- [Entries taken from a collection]
====

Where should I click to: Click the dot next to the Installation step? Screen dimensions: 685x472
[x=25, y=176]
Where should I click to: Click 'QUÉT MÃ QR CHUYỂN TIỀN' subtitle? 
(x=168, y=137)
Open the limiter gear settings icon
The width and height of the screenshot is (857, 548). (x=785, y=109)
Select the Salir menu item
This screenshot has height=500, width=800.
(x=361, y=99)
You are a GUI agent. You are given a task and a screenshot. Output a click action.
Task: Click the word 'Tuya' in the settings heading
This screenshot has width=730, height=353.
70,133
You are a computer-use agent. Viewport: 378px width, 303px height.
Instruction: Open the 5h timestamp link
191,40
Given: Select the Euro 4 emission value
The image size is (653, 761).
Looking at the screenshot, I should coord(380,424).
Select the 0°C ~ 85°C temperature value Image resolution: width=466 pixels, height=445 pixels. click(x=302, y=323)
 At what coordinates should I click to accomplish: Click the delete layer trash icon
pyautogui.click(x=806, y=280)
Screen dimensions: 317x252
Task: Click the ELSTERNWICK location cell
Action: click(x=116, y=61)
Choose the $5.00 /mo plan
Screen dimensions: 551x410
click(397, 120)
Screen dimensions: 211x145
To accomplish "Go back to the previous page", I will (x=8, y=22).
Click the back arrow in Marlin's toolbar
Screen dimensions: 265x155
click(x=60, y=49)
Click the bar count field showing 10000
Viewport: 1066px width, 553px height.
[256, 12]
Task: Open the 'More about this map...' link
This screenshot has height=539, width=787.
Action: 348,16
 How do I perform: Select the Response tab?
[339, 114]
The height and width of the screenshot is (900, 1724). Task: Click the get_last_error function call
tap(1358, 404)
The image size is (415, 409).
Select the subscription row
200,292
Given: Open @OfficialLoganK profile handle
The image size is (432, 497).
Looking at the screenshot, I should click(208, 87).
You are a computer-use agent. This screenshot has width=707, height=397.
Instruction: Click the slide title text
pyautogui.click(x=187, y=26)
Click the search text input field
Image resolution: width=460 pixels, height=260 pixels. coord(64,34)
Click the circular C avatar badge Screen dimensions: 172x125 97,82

====

- [What is being asked]
Render the records above as a JSON list of strings, with one string per line and blank lines left out.

- [Correct output]
[
  "Where should I click to: Click the dot next to the Installation step? Screen dimensions: 685x472",
  "[x=25, y=176]",
  "Where should I click to: Click 'QUÉT MÃ QR CHUYỂN TIỀN' subtitle? ",
  "(x=168, y=137)",
  "Open the limiter gear settings icon",
  "The width and height of the screenshot is (857, 548). (x=785, y=109)",
  "Select the Salir menu item",
  "This screenshot has height=500, width=800.",
  "(x=361, y=99)",
  "You are a GUI agent. You are given a task and a screenshot. Output a click action.",
  "Task: Click the word 'Tuya' in the settings heading",
  "This screenshot has width=730, height=353.",
  "70,133",
  "You are a computer-use agent. Viewport: 378px width, 303px height.",
  "Instruction: Open the 5h timestamp link",
  "191,40",
  "Given: Select the Euro 4 emission value",
  "The image size is (653, 761).",
  "Looking at the screenshot, I should coord(380,424).",
  "Select the 0°C ~ 85°C temperature value Image resolution: width=466 pixels, height=445 pixels. click(x=302, y=323)",
  " At what coordinates should I click to accomplish: Click the delete layer trash icon",
  "pyautogui.click(x=806, y=280)",
  "Screen dimensions: 317x252",
  "Task: Click the ELSTERNWICK location cell",
  "Action: click(x=116, y=61)",
  "Choose the $5.00 /mo plan",
  "Screen dimensions: 551x410",
  "click(397, 120)",
  "Screen dimensions: 211x145",
  "To accomplish \"Go back to the previous page\", I will (x=8, y=22).",
  "Click the back arrow in Marlin's toolbar",
  "Screen dimensions: 265x155",
  "click(x=60, y=49)",
  "Click the bar count field showing 10000",
  "Viewport: 1066px width, 553px height.",
  "[256, 12]",
  "Task: Open the 'More about this map...' link",
  "This screenshot has height=539, width=787.",
  "Action: 348,16",
  " How do I perform: Select the Response tab?",
  "[339, 114]",
  "The height and width of the screenshot is (900, 1724). Task: Click the get_last_error function call",
  "tap(1358, 404)",
  "The image size is (415, 409).",
  "Select the subscription row",
  "200,292",
  "Given: Open @OfficialLoganK profile handle",
  "The image size is (432, 497).",
  "Looking at the screenshot, I should click(208, 87).",
  "You are a computer-use agent. This screenshot has width=707, height=397.",
  "Instruction: Click the slide title text",
  "pyautogui.click(x=187, y=26)",
  "Click the search text input field",
  "Image resolution: width=460 pixels, height=260 pixels. coord(64,34)",
  "Click the circular C avatar badge Screen dimensions: 172x125 97,82"
]